TASK => Rewrite the data from the line with "The image size is (1125, 744)." up to and including the line with "Action: 1100,228" as a Markdown table with the columns Row and Line, one row per line, omitting any blank lines.

DATA FOR THE TASK =>
================================

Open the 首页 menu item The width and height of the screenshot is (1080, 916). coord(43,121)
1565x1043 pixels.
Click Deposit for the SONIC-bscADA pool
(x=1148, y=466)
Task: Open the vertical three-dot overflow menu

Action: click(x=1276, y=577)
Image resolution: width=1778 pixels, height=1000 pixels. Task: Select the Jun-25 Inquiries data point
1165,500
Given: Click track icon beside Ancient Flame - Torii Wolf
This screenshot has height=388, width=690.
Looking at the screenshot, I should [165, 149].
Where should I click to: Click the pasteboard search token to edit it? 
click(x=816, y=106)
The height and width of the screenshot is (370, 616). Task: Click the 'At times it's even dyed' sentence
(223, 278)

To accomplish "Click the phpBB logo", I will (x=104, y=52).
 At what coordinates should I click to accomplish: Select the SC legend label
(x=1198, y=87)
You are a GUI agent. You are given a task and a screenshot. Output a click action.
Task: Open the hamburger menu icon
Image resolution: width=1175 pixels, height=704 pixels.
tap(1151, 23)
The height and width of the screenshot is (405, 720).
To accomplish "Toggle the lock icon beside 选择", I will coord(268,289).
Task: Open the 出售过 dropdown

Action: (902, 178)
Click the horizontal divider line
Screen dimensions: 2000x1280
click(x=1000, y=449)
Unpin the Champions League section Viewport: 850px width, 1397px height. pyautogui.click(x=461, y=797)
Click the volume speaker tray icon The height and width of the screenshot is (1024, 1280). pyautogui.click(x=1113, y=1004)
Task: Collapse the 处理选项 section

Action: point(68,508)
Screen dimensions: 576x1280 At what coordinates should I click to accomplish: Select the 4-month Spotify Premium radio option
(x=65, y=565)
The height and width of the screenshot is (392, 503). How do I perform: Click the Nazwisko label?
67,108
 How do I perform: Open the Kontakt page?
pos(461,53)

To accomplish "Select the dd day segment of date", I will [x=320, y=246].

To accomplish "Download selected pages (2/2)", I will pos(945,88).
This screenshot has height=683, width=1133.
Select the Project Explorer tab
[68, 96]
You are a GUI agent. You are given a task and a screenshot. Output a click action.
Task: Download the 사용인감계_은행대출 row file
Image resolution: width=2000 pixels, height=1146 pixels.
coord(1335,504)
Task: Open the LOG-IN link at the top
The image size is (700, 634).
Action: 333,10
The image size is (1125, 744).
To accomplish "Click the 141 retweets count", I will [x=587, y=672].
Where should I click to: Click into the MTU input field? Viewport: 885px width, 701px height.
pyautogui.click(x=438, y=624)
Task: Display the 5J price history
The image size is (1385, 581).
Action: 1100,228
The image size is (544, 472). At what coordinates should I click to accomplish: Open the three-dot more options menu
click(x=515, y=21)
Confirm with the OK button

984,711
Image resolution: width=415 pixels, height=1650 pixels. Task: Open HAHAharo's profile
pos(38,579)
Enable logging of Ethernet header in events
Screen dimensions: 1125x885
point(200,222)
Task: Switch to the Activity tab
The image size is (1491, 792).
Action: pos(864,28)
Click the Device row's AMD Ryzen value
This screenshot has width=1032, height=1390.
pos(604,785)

================================

SOLUTION =>
| Row | Line |
|---|---|
| 1 | The image size is (1125, 744). |
| 2 | To accomplish "Click the 141 retweets count", I will [x=587, y=672]. |
| 3 | Where should I click to: Click into the MTU input field? Viewport: 885px width, 701px height. |
| 4 | pyautogui.click(x=438, y=624) |
| 5 | Task: Display the 5J price history |
| 6 | The image size is (1385, 581). |
| 7 | Action: 1100,228 |